If the auction house lets you start the car up, you’re looking for any signs of white or blue smoke from the exhaust, especially if the engine is starting from stone cold. If you do see either of these, walk away from the car and don’t bid on it, even if you think you might get a bargain; black smoke, though, is acceptable, to a degree, on turbodiesels. And with the bonnet up (but the engine off), unscrew the main oil cap and look underneath it – if you see an emulsion-like substance that’s a bit similar to mayonnaise, you again need to forget about bidding on the car when it gets into the sale.

Set a budget

If you’ve done your research beforehand and you’ve got the auction guide price too, you’ll know roughly how much the car you’re after should cost you. If you’re trying to get a bargain, set yourself a ceiling value a few hundred euro or so below what you’re willing to pay, and stick to it. If the bidding in the auction hall then goes crazy and the price of the car spirals well beyond the acceptable market value, you just have to chalk it down to experience and move on – don’t go chasing a car no matter what you’ll end up paying.

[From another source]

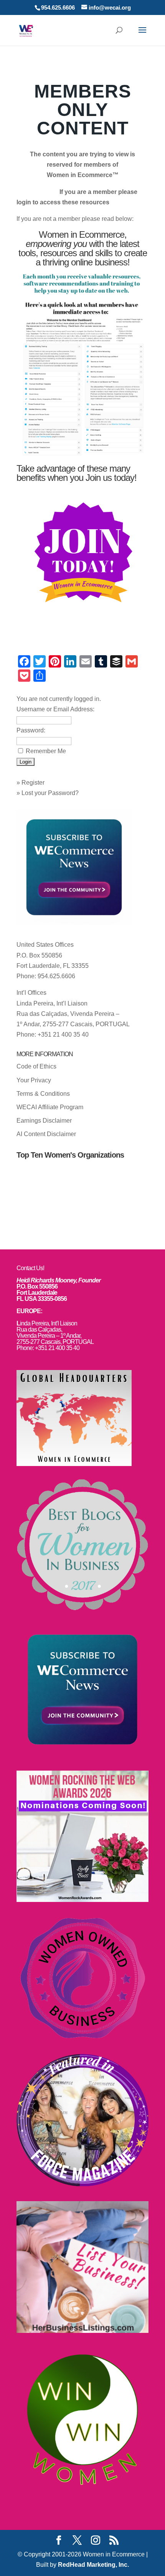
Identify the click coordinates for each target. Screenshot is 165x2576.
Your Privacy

Don’t mark yourself out as a newbie

Both private buyers and motor traders attend car auctions in the chance of getting a bargain. Sometimes, the auction halls will give different catalogues to private buyers than they do to traders – so don’t take this into the actual sale hall with you, or (if you have to) keep it well out of sight. If you show your hand as a newbie, traders can sometimes bid against you to push the price of a vehicle up, before pulling out once you’ve made an oversized bid.

Remember buyer’s fee

There is usually a buyer’s fee to pay on top of whatever the agreed price of the car is. This is usually a small percentage of the final figure but be aware of it and factor it into your overall budget. Most auction houses will publish what the buyers’ fees are, so go forearmed with that knowledge before you bid on a car.

Ensure you’ve got tax, NCT, insurance

If you do end up winning a car for a good price at auction, remember it’s your responsibility to make sure it is road-legal so that you can drive it away from the sale. That means you’ll need to sort insurance right away and swiftly make an appointment for an NCT if applicable.